New pricing policy to boost investment in urea plants

Mumbai: The government on Friday announced a new pricing policy aimed at encouraging investment in urea production to help increase domestic availability of crop nutrients and reduce the country's dependence on imports.

Under the new urea investment policy, the international price-parity formula for the domestic urea manufacturers would be adopted for calculation of subsidy and cost of production.

Import price parity (IPP) for the revamp of existing units would be recognised at 85 per cent  in a price band of $250-425 a tonne, while the same for expansion of capacity would be 90 per cent. The urea from the revised units of HFCL and FCIL will be recognised at 95 per cent of IPP.

The new investment policy, based on the recommendations of the Sen Committee, aims at attracting investments in urea sector for addition of production capacities through revamp and expansion of existing units, including revival of eight closed units of Fertiliser Corporation of India Ltd (FCIL) and Hindustan Fertiliser Corporation Ltd (HFCL), as also greenfield projects.

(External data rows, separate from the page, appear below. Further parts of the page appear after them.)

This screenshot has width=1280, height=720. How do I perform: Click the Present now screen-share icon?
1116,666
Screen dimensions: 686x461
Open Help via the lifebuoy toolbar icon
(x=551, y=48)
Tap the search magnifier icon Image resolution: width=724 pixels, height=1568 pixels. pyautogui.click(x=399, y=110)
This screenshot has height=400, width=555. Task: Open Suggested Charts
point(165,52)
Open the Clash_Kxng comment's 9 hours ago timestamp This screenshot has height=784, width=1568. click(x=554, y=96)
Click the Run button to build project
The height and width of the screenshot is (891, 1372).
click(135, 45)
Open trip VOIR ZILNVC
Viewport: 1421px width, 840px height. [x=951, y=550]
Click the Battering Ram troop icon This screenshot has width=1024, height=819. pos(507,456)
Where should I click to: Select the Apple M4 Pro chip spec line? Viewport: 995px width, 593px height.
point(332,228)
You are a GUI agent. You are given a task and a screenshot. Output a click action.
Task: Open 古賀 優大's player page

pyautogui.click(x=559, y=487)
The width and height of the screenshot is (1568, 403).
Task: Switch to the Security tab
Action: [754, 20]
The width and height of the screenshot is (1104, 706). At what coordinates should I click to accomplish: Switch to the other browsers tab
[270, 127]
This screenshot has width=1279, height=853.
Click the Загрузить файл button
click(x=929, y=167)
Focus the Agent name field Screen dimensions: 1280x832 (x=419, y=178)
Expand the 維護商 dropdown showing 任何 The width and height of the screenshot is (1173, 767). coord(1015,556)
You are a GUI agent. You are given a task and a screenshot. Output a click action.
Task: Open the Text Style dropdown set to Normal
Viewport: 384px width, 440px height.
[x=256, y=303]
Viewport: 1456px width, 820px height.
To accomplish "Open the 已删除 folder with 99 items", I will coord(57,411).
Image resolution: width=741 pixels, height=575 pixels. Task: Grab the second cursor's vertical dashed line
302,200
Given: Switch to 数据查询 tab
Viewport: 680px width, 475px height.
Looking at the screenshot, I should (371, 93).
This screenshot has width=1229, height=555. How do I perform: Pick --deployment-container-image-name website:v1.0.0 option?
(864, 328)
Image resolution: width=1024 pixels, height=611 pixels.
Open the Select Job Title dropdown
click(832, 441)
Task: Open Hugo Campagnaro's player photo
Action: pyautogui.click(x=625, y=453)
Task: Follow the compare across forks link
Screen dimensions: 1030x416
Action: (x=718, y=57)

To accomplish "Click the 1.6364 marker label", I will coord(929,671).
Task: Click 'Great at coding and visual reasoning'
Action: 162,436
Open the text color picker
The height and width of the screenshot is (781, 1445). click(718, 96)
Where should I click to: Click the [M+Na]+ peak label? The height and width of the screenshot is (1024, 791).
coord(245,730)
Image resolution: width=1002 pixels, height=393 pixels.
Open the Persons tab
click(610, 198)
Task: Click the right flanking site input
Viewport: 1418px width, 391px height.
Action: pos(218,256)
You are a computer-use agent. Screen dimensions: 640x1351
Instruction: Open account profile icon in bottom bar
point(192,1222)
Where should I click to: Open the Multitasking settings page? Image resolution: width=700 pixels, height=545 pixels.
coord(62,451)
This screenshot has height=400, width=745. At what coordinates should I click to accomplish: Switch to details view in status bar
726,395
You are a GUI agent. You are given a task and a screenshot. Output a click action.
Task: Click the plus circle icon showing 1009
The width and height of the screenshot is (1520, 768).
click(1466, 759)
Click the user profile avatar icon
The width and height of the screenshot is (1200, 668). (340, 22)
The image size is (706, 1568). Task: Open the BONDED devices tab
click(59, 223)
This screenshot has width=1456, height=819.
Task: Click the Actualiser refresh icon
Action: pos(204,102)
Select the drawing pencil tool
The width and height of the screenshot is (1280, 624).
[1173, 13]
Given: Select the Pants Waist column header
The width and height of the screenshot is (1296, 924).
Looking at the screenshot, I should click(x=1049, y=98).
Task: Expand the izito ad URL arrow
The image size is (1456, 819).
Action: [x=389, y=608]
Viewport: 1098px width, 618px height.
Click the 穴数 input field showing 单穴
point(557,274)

The policy provides for an import parity price (IPP) benchmark with floor and ceiling price of $250 per tonne and $425 per tonne respectively, for pricing of urea from new investments in this sector.

The production from revamped projects is proposed to be provided with 85 per cent of IPP subject to the same floor and ceiling price. Similarly, the production from expansion of these units will receive 90 per cent of IPP subject to the floor and ceiling prices. Further, revival of closed units in public sector will get urea price equivalent to 95 per cent of IPP, with the same floor and ceiling prices. The pricing of greenfield projects will be decided based on a bidding process which will be for a discount over IPP, after firming up of the locations (states) of the proposed new plants. The floor and ceiling price will be decided at the time of bidding.